[Text provided]
——————

Artificial intelligence (AI) is rapidly evolving the academic landscape, making classrooms smarter and more adaptive than ever. At the University of New Hampshire (UNH), AI tools are already being integrated across multiple departments.
AI uses machines, specifically computer systems, to simulate human intelligence processes like reasoning and problem-solving. A subcategory of AI is large language models (LLMs), like ChatGPT, which understand and generate text in a human-like fashion. A majority of AI tools being used in higher education are LLMs: ChatGPT, Google Bard and LLaMA by Meta. The models’ abilities to process and respond to text are all similar to each other, so their parent companies are competing to be the most accurate and reliable.
Alex LaBrecque, assistant professor of marketing at UNH, encourages his students to use AI tools like ChatGPT to supplement their thinking.
“It’s a skill that students should learn to develop because, whether we as educators like it or not, it’s going to happen regardless and students are going to be using it in their jobs constantly,” he said.
LaBrecque teaches marketing analytics and digital marketing at Paul College. A lot of what his classes do is case-based; summarizing business issues and using results from data to solve business problems. For his students, AI provides a framework to go off of in terms of explaining results, generating initial ideas on how marketing programs might come about, or fleshing out ideas further, he said.
“[AI tools are] commonly available, just like when I was growing up and going to college, Google Search was available to me. So, I view it as two sides of the same coin; use the materials available to you; it’s kind of how we’ve just evolved through our time,” said LaBrecque.
But, LaBrecque does not suggest that students become reliant on this technology.
“I view it as an enhanced brainstorming tool that can facilitate the writing process, but the majority of the work is being done by students,” he said.
Sam Carton, assistant professor of computer science at UNH, researches ways to make the collaboration between human and AI models “less dangerous and a little more ethical.”

——————

[Data for analysis]
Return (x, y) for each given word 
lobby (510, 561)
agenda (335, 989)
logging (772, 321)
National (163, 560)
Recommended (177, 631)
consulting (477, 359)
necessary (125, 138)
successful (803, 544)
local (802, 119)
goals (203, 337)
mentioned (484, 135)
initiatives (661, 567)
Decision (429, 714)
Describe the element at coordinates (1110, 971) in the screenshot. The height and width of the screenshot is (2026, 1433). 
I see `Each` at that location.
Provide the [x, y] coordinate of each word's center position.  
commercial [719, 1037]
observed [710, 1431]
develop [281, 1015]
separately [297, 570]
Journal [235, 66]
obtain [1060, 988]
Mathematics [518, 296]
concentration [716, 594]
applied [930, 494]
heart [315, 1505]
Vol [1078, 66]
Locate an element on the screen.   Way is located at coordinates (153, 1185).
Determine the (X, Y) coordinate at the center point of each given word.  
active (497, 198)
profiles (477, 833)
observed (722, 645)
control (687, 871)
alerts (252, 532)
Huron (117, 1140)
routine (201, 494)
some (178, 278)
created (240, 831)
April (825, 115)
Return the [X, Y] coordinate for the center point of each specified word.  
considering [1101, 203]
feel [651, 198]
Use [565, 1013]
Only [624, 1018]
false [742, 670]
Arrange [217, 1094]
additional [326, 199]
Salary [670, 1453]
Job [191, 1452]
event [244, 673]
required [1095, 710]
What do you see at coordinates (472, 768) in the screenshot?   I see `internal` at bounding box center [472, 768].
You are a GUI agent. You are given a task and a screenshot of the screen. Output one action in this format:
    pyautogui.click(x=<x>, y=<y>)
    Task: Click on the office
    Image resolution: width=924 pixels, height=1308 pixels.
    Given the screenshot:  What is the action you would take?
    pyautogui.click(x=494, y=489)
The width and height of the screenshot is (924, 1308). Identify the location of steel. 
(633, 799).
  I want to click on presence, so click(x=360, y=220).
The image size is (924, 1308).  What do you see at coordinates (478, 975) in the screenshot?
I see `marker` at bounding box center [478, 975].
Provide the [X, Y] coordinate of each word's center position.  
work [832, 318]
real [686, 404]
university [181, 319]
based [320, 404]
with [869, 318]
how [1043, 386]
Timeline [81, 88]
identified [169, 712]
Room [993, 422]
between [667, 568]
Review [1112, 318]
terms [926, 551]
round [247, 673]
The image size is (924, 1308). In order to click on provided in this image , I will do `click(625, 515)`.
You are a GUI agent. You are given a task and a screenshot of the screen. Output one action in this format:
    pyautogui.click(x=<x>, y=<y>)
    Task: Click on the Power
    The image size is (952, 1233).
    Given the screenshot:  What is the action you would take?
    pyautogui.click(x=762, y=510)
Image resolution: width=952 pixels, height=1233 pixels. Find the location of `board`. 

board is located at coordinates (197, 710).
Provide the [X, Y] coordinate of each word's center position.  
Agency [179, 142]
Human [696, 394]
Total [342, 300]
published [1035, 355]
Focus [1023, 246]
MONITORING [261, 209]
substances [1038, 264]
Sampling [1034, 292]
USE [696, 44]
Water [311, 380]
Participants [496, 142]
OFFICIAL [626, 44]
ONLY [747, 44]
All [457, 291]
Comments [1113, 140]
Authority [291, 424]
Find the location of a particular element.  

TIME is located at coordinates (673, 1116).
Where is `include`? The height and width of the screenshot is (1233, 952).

——————

[Requirement 1] Decide whether each statement agrees with the article on AI at UNH. Answer yes or no for (a), (b) and (c), and quote the article's deciding words for each. (a) LaBrecque teaches marketing analytics and digital marketing at Paul College. (b) LaBrecque advises students to depend on AI to carry most of their work. (c) Sam Carton is an assistant professor of marketing at UNH.
[Requirement 2] Pick up the article on AI at UNH after its last sentence and continue it.
The listing plays no role here.

[Task response 1]
(a) Yes: "LaBrecque teaches marketing analytics and digital marketing at Paul College."
(b) No: "LaBrecque does not suggest that students become reliant on this technology."
(c) No: "Sam Carton, assistant professor of computer science at UNH"

[Task response 2]
“The problem is that if you do it in a naive way – if you just ask the model for help and just do what it tells you to do – you subject yourself to the fact that these models do make mistakes from time to time. When mistakes do get made, it’s a little bit hard to point a finger at the responsible party in a situation like that,” Carton said.
Instead, Carton suggests the model break down its responses into “bite-sized chunks” that a human can individually verify. The human can make a more reliable call about whether they want to trust the model, and therefore they can be responsible for that choice, he said.
Students should know how to use these tools effectively and, more importantly, when to use them, explained Carton.
“As a student, your job is not to produce good products, it’s to learn,” he said. “If you’re using ChatGPT to write your essays for you, you’re missing the point of writing the essay in the first place which is to learn how to write an essay.”
The university’s position is that, unless explicitly permitted by the instructor of a specific course, the use of AI tools (including ChatGPT and similar programs) is considered a violation of its academic integrity policy, said Dean of Students Michael Blackman.
“Many faculty are thinking about ways to integrate the use of automated writing tools in their courses,” Blackman wrote in an email to The New Hampshire, “and faculty are certainly welcome to do that.”
“It’s becoming part of our world and part of the way we do things,” Carton said. “To learn how to function effectively in the world as it is, you have to learn how to use the tools that dominate that world.”